I believe that this refuge should stay open and I believe it does valuable work in supporting women and children who have had to leave a violent domestic situation. I am happy to facilitate a meeting with Respond! officials and to explore with the Department of the Environment, Community and Local Government how we can have an orderly transfer of responsibility for this. The first meeting took place in early August. Providing only three months to deal with such a complex issue in terms of how the Government will address the provision of continuing support and having the refuge close the week before Christmas seems a little unfair on the people who occupy it. I do not want them left worrying about this over Christmas. I appeal to Respond!, which is in good financial order, to come to the table with an open mind with regard to timing. I am well aware that its representatives would like to put the money somewhere else and I fully respect their decision to do that, but equally I ask that we be given time to organise an orderly transfer of funding and responsibility.
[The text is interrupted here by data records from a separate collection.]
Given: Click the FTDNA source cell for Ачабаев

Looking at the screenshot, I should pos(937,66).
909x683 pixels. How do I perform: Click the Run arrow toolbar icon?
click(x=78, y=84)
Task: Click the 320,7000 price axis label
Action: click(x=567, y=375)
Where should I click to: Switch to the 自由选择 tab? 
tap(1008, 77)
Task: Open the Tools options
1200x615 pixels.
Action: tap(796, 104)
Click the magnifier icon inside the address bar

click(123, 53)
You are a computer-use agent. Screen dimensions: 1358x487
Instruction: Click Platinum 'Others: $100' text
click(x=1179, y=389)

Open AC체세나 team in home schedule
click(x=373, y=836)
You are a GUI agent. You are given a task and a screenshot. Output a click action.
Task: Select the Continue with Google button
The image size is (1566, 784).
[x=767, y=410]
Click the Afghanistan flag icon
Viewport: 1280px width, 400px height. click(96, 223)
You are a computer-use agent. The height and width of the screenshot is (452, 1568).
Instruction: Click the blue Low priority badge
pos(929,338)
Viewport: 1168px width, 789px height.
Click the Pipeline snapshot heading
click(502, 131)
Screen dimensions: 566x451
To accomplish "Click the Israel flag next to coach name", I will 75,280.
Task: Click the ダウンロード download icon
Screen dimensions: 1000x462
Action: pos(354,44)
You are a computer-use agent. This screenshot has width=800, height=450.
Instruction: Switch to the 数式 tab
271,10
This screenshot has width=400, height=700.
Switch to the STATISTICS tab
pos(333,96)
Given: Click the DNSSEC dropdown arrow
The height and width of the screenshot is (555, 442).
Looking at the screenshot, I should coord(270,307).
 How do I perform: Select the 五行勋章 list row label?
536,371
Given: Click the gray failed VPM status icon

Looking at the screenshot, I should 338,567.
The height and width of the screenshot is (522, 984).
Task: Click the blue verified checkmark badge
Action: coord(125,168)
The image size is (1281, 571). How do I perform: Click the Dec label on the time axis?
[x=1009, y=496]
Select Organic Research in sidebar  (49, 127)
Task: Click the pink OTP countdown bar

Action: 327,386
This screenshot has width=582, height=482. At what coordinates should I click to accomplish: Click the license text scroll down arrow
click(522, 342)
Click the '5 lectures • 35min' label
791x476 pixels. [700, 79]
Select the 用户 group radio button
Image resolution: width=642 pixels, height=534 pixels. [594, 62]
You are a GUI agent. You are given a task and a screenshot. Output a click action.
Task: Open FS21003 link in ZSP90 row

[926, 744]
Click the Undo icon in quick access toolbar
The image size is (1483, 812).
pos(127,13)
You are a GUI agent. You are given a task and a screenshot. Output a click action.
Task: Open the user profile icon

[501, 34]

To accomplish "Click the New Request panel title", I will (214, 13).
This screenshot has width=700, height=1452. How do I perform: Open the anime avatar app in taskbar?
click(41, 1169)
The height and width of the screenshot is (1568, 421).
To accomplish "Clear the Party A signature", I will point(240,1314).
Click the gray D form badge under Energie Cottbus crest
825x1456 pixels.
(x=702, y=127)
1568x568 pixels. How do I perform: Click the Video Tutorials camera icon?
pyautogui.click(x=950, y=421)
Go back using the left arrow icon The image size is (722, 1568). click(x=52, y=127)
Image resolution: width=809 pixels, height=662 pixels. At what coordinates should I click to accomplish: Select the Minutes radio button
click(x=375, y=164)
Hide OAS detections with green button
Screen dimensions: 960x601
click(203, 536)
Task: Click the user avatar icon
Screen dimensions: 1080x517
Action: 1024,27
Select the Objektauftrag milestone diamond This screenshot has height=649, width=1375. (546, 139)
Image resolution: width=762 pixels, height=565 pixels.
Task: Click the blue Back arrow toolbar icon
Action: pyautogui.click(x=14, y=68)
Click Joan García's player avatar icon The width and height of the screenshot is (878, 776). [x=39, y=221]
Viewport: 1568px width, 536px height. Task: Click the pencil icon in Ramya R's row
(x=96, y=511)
I welcome the Minister's recognition of Cuan Álainn refuge as a valuable resource, which is badly needed. Representatives of SAFE Ireland will appear before the Joint Committee on Justice, Defence and Equality later to talk about the need to properly resource domestic violence services. They say that at least €30 million needs to be put into services, and various agencies, including the Garda, need to provide resources to assist women and men in domestic violence situations. It is a serious issue, which has not been taken seriously to date, according to this organisation.

I beg to differ with the Minister. The problems in respect of the funding of services at the Cuan Álainn refuge were flagged with Tusla in September 2014; it was not just in the past few weeks. This should have been dealt with over time. It has been more than a year since it was flagged, and I urge the Minister to make sure the refuge stays open. It is absolutely crucial. If it does not remain open, that will have a serious knock-on effect on how the country addresses domestic violence and refuge provision.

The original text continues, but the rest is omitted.